▶ _INSTRUCTIONS FOR THE TASK_:
Count how many lines of the items below contain the word "Open". Reply with the number only.
::::::::::
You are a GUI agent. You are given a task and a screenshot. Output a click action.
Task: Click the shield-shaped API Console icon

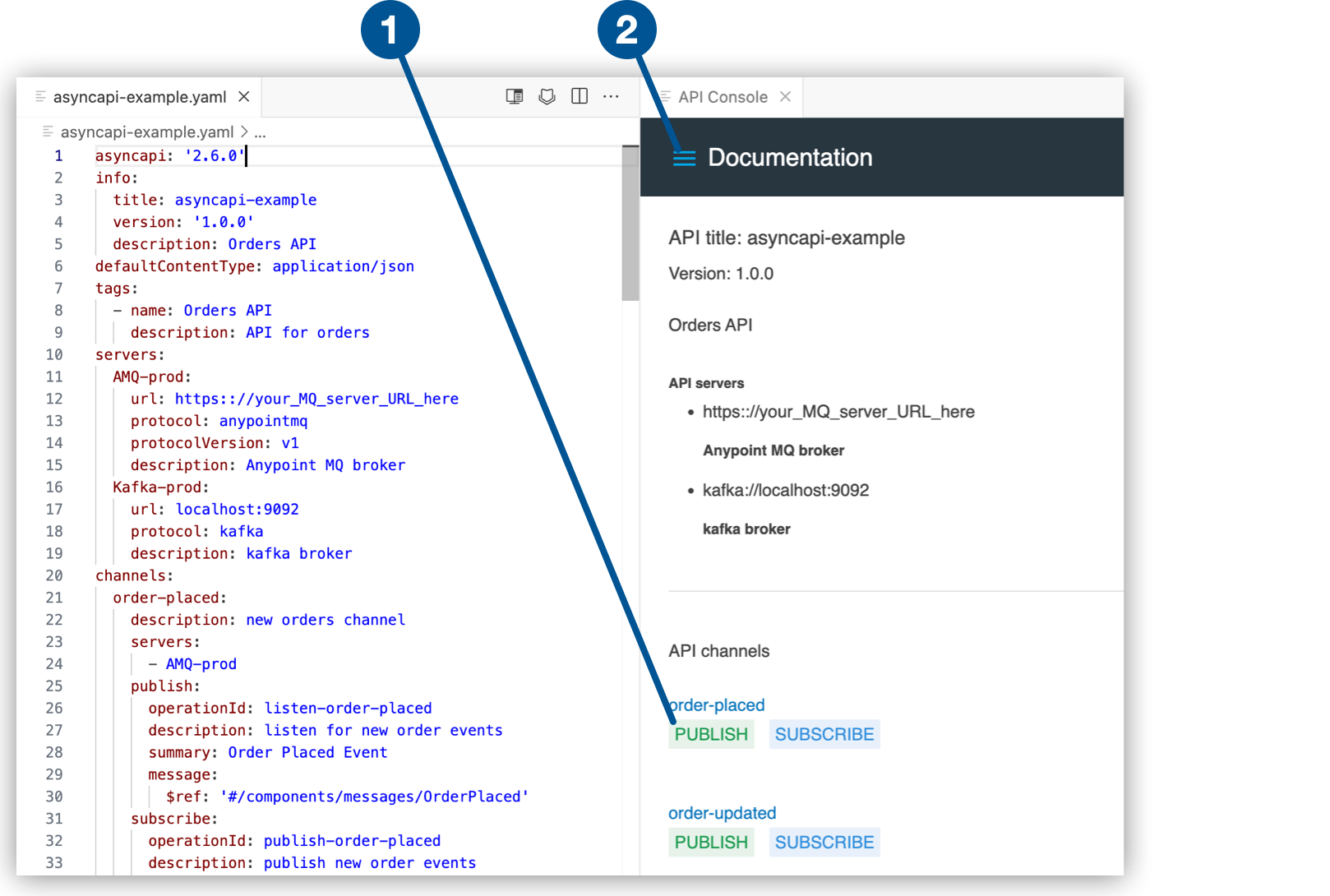pyautogui.click(x=547, y=96)
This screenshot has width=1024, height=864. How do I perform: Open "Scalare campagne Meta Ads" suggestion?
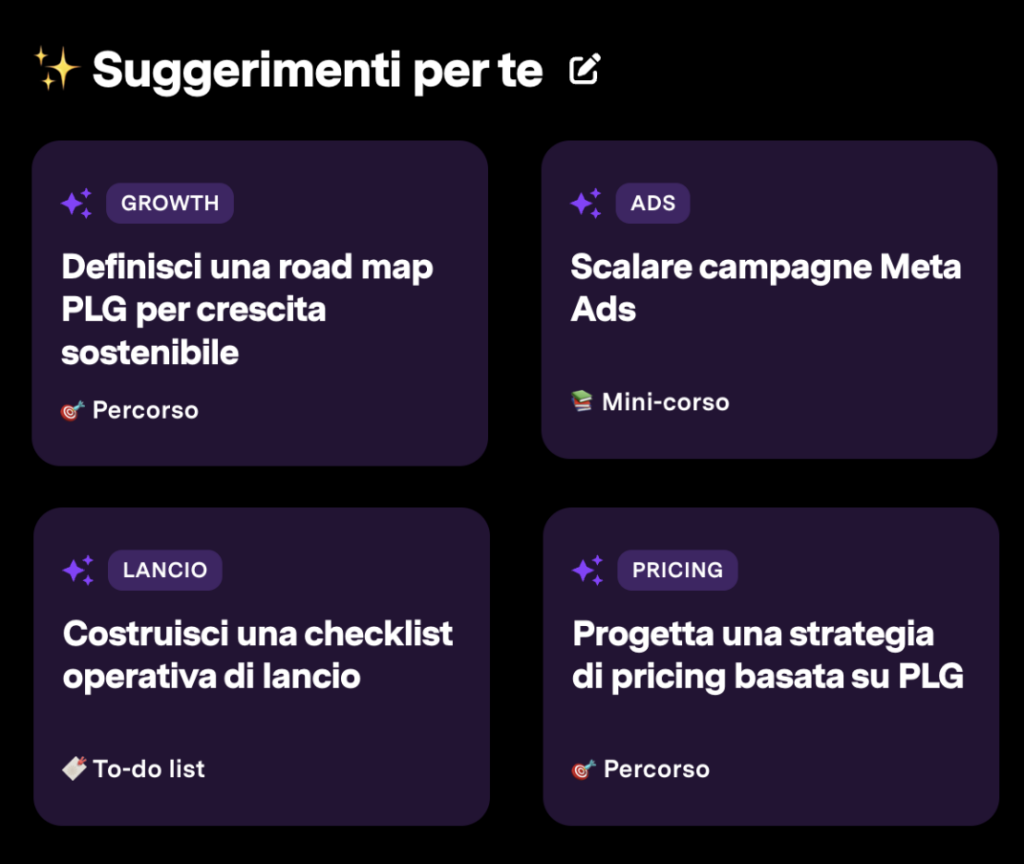765,288
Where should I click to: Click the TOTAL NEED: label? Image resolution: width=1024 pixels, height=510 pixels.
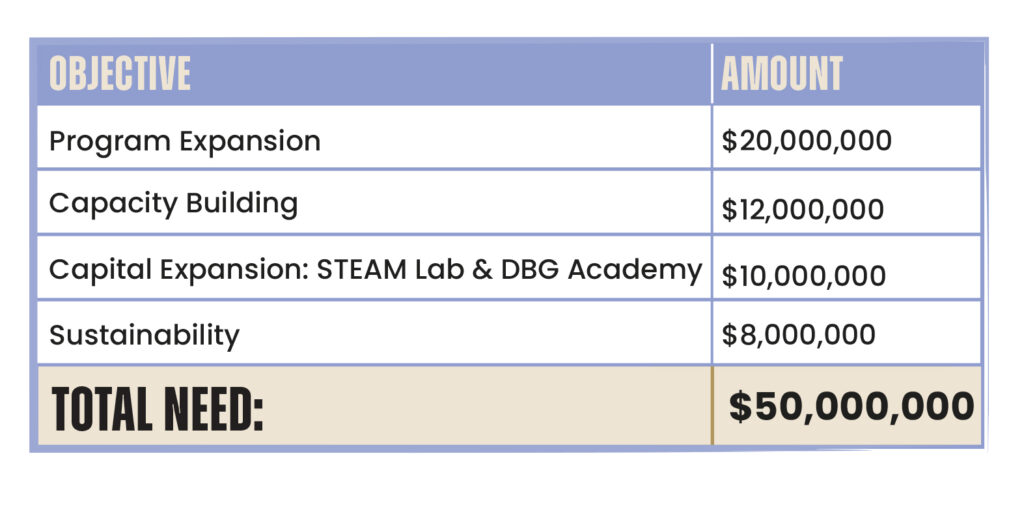coord(157,408)
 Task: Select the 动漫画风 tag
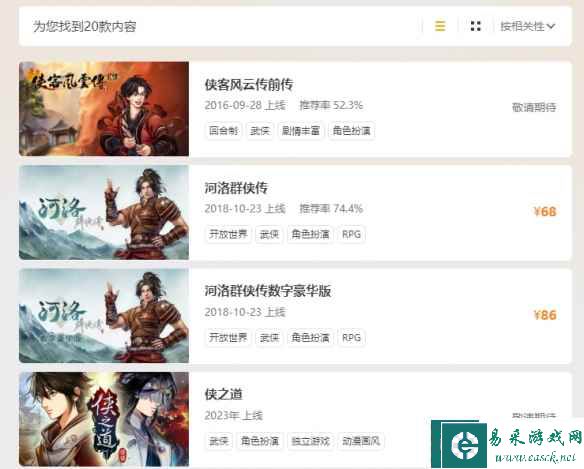point(361,441)
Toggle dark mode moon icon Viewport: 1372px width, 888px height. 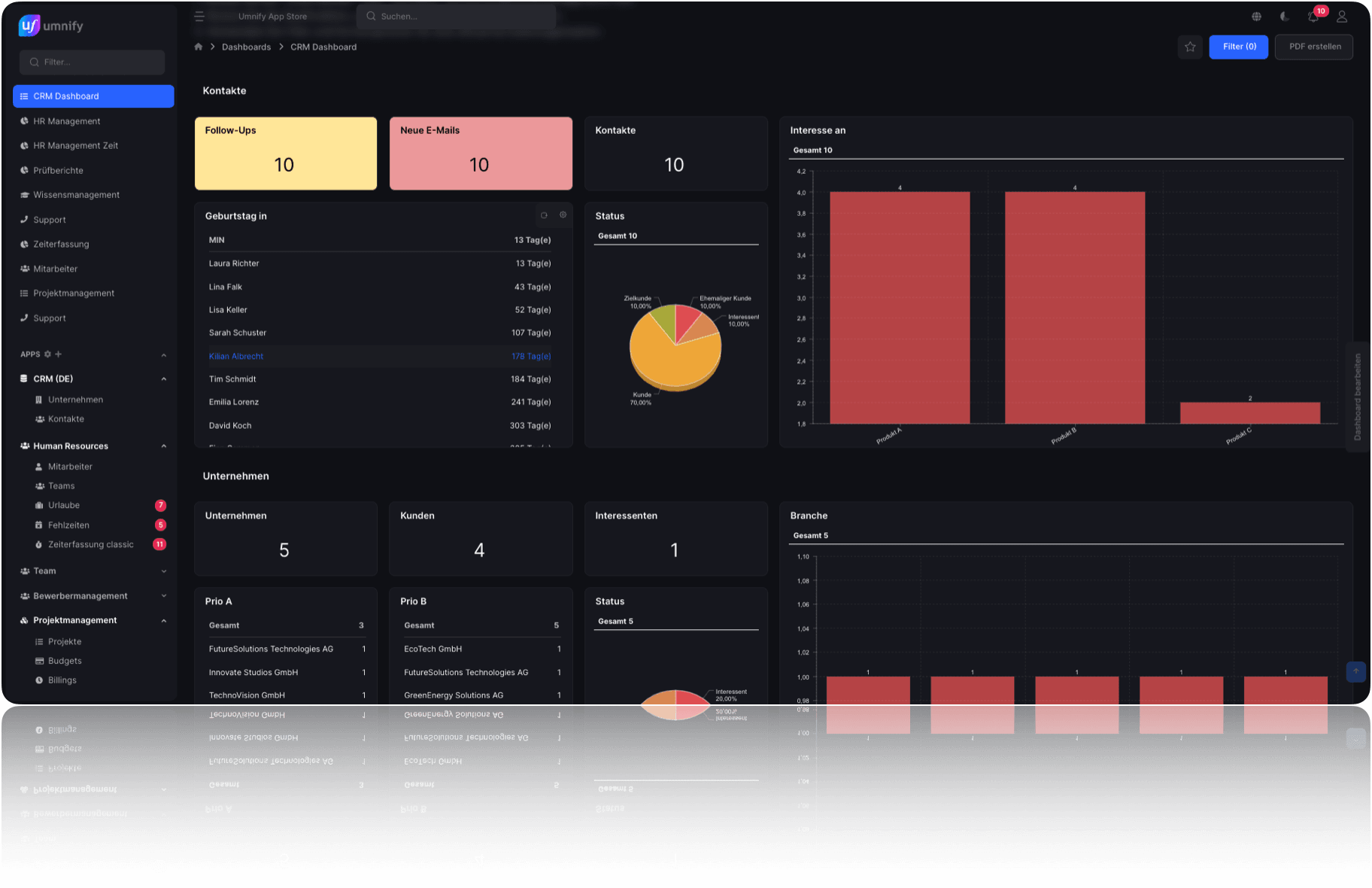pos(1285,17)
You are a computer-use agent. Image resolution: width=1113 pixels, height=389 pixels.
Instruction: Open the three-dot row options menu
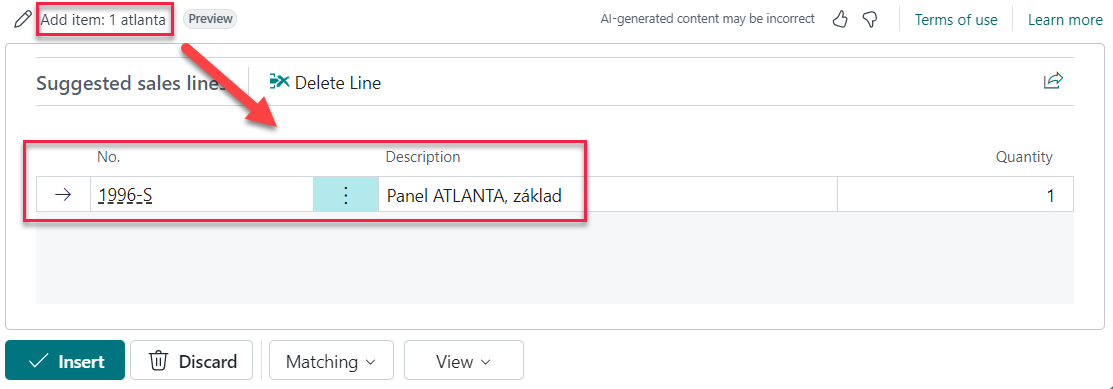coord(346,195)
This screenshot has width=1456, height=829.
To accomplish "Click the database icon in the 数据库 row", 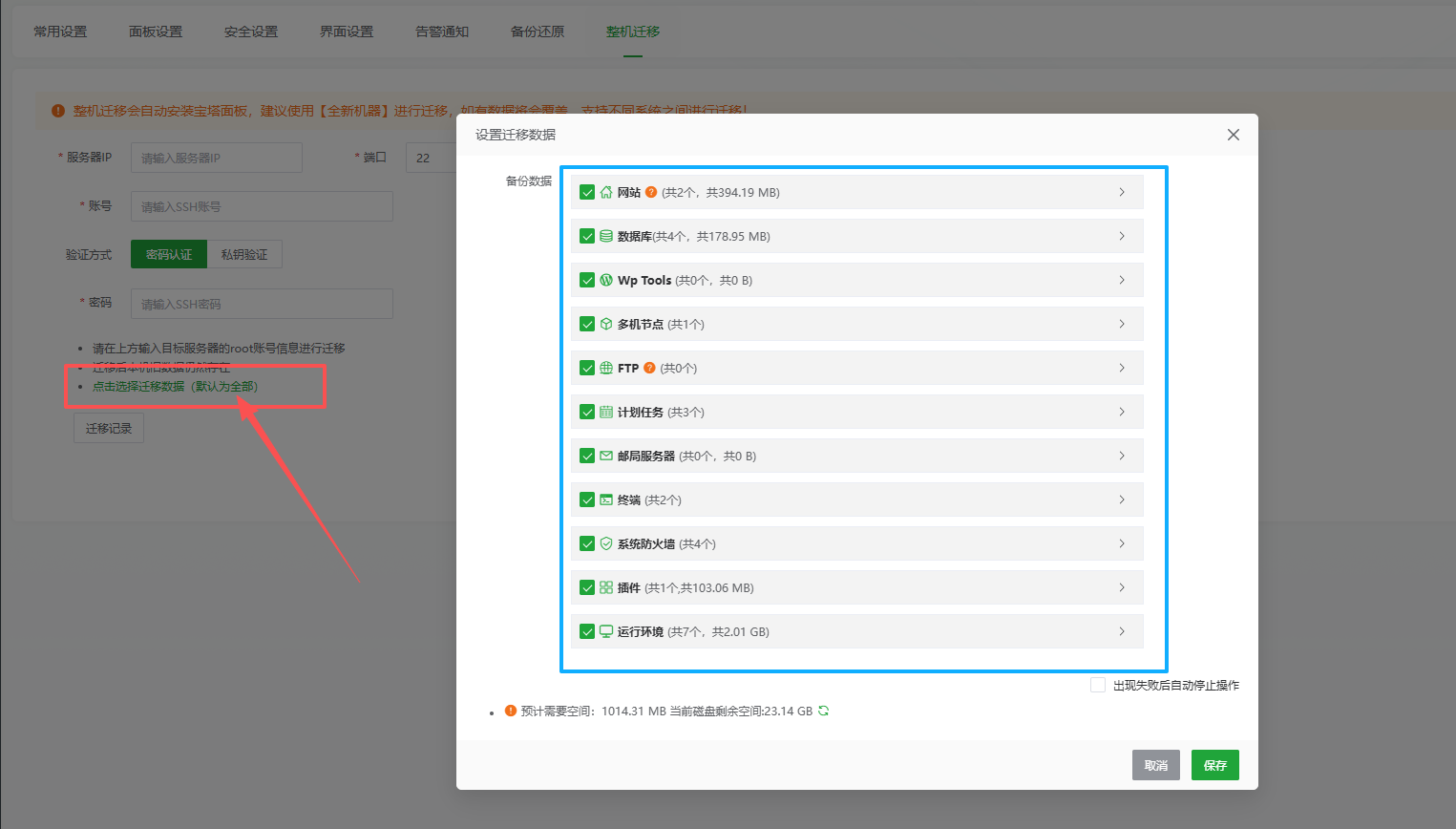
::::::::::
▶ _SOLUTION FOR THIS EXERCISE_:
2